In the city by 9.30am and passing the expensive fashion
shops on Friedrichstrasse we headed down to the Mauermuseum at Checkpoint
Charlie, dodging Japanese tourists queuing to have the pictures taken with
young German men dressed up as American, Russian and GDR soldiers. A bit tacky!
Checkpoint Charlie in 2013 |
Mauermuseum detailed in extensive description the lives
of the residents of the GDR and the desperate attempts that many of them made
to cross the wall to the West. It housed the fragile and eye-wateringly daring
escape means of those who survived the crossing which included the hot air
balloon we both remembered from TV news reports in the 1980’s on which two
families flew over the Wall. Other items included home-made zip wire harnesses,
converted canoes and a cement-filled panelled car (to make it bullet proof).
Former chunks of wall with protest art at 'Charlie' |
Our next stop was Stasi, a free exhibition which presents
the concept of a surveillance state and the ways and means in which it
infiltrates everyday life. Millions of documents with innocuous details of
every day life were ‘rescued’ by Berliners on the peaceful dissolution of the
Stasi in 1989. The records also provide clues as to the fate of the many
thousands of missing East Germans.
Trabiworld next door was a light-hearted display of many
coloured Trabants, the car we had enjoyed seeing very much alive on the streets
of Budapest two years ago. In Berlin they form a colourful convoy of tourists
paying to drive a few blocks for the fun of it.
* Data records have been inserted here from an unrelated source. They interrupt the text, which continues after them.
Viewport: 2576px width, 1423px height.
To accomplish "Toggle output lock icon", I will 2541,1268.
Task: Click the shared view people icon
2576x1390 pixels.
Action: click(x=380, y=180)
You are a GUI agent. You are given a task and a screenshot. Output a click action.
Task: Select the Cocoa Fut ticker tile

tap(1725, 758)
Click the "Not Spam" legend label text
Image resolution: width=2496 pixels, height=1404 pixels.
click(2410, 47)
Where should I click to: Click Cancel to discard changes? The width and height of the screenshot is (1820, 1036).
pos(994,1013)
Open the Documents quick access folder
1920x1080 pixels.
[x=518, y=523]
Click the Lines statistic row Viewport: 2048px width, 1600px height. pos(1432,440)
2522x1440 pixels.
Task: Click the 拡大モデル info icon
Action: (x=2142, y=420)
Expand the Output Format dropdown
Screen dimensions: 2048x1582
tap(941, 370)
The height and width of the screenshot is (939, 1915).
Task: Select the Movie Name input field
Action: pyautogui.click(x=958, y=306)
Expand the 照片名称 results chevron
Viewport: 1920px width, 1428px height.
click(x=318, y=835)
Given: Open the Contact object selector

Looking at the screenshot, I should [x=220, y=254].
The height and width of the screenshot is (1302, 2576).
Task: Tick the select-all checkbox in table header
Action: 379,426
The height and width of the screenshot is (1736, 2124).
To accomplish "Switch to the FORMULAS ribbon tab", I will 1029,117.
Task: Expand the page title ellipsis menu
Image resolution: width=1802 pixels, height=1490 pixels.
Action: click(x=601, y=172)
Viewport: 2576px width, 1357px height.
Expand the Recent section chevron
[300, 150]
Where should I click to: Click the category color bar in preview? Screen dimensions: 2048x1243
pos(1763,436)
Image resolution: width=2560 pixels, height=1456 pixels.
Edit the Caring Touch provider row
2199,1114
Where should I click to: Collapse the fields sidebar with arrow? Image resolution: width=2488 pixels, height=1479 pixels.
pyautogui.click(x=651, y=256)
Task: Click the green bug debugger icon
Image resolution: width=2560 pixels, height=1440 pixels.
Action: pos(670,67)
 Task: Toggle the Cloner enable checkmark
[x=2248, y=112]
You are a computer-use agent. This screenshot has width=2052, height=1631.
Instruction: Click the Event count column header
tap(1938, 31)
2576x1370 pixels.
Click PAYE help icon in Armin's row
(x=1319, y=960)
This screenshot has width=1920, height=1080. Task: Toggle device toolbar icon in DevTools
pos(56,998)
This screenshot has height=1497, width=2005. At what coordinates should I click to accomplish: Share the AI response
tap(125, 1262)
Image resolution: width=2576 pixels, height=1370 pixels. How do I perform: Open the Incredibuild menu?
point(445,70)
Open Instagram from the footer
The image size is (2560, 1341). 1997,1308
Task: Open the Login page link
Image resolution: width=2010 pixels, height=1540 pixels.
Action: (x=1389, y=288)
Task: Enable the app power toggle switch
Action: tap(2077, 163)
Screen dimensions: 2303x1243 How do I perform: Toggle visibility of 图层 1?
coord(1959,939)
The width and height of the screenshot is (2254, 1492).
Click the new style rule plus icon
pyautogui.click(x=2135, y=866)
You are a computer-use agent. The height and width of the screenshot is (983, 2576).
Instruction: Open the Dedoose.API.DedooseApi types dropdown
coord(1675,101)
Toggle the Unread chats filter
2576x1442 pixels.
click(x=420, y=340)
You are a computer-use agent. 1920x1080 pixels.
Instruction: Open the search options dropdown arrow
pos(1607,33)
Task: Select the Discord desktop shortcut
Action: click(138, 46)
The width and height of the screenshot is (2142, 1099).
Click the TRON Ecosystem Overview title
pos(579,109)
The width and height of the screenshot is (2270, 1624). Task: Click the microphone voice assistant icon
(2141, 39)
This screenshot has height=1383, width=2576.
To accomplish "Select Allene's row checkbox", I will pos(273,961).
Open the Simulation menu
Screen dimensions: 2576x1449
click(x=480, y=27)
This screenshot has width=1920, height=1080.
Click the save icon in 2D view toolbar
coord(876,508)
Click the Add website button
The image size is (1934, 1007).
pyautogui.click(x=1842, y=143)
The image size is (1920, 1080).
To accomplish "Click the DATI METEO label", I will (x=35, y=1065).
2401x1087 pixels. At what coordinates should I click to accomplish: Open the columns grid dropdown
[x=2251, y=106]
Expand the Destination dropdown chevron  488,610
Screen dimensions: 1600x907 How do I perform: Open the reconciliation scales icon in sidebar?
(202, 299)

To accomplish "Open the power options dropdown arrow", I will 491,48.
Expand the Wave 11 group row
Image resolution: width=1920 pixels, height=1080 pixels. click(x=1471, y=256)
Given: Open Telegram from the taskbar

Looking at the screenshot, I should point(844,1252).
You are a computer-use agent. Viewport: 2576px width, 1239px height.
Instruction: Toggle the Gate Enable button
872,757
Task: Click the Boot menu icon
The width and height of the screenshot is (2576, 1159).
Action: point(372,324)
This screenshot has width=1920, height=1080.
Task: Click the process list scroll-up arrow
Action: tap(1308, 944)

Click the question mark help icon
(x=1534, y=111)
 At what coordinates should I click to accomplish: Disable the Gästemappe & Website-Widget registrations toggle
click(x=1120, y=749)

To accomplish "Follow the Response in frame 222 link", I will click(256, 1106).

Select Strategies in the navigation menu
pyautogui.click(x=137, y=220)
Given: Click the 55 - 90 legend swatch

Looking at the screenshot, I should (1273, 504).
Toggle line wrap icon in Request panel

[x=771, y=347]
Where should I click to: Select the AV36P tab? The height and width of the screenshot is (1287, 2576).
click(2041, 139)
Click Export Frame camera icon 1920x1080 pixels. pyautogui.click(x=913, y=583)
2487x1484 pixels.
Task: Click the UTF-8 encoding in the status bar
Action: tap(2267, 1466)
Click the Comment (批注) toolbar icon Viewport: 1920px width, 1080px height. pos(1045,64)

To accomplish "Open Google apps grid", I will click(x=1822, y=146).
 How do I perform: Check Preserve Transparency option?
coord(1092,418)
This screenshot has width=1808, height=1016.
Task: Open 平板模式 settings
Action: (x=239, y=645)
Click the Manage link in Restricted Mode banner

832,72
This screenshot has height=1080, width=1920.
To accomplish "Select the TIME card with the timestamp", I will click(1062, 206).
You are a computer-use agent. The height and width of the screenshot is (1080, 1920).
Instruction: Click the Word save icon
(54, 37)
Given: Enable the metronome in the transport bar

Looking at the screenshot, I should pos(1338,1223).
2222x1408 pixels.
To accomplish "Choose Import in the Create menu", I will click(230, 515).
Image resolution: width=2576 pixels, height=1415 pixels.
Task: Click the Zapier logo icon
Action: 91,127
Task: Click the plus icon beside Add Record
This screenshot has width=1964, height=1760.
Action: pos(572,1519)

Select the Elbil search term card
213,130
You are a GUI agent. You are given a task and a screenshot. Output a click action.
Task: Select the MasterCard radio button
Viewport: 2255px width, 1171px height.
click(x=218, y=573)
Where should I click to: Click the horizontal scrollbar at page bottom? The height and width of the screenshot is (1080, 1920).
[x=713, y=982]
The free and informative Typography of Terrors exhibition
is housed on the site of the flattened Gestapo headquarters on Willhelmstrasse,
which is chillingly also home to a standing section of the Wall built on top of
the Gestapo’s previous torture cellars. The exhibition detailed with
extraordinary archive photography the rise of the Nazis and featured as its
central character not Hitler, but Himmler. The archive showed his creation and control
of the terrors of the Reich – Gestapo, SS and Waaffen SS. Sinister, chilling
and disturbing it boldly confronted us with the realities of the worst of all
possible nightmares.
A view east and west of the wall at Willhelmstrasse |
After a stroll around the futuristic Potsdamer Platz, a
heart-warming Kartoffelsuppe set us up for the afternoon and a walk through the
iconic Brandenburg Gate. A carnival of
dressed up characters posed for pictures in the noisy throng of coach parties
and street artists.
The top of the Brandenburg Gate |
We walked on to the Reichstag seeing the same steps that
jack-booted Hitler and his henchman strode up eighty years ago, and almost got
ourselves waved through to the Bundestag. A genuine mistake which demonstrated
the surprisingly relaxed security.
Reichstag in the snow |
A Saturday early evening beer beckoned in Berlin’s oldest
quarter, Nikolaiveirtel. Selecting a chandelier and candle-lit bar just behind
the Spree we admired the tall merchant houses and elegant street lights
illuminating the falling snow before heading wearily back on the u-bahn.